To allow for high concurrency, PostgreSQL uses multiversion concurrency control (MVCC) to store rows. However, MVCC has some downsides for update queries. Specifically, updates require new versions of rows to be added to tables. This can also require new index entries for each updated row, and removal of old versions of rows and their index entries can be expensive.
To help reduce the overhead of updates, PostgreSQL has an optimization called heap-only tuples (HOT). This optimization is possible when:
The update does not modify any columns referenced by the table's indexes, not including summarizing indexes. The only summarizing index method in the core PostgreSQL distribution is BRIN.
There is sufficient free space on the page containing the old row for the updated row.
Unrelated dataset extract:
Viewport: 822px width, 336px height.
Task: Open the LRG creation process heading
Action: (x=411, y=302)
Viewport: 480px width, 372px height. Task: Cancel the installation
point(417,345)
In such cases, heap-only tuples provide two optimizations:
New index entries are not needed to represent updated rows, however, summary indexes may still need to be updated.
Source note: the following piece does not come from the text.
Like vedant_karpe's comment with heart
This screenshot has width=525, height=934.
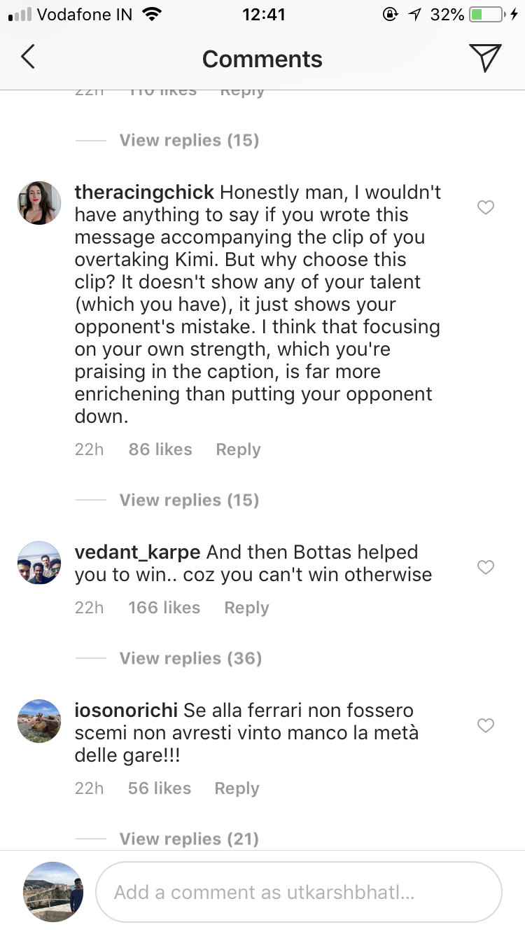[x=485, y=567]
When a row is updated multiple times, row versions other than the oldest
and the newest can be completely removed during normal operation,
including SELECT
s, instead of requiring periodic vacuum
operations. (Indexes always refer to the
page item identifier of the
original row version. The tuple data associated with that row version
is removed, and its item identifier is converted to a redirect that
points to the oldest version that may still be visible to some concurrent
transaction. Intermediate row versions that are no longer visible to
anyone are completely removed, and the associated page item identifiers
are made available for reuse.)
You can increase the likelihood of sufficient page space for
HOT updates by decreasing a table's fillfactor
. If you
don't, HOT updates will still happen because new rows
will naturally migrate to new pages and existing pages with sufficient free
space for new row versions. The system view pg_stat_all_tables
allows monitoring of the occurrence of HOT and non-HOT updates.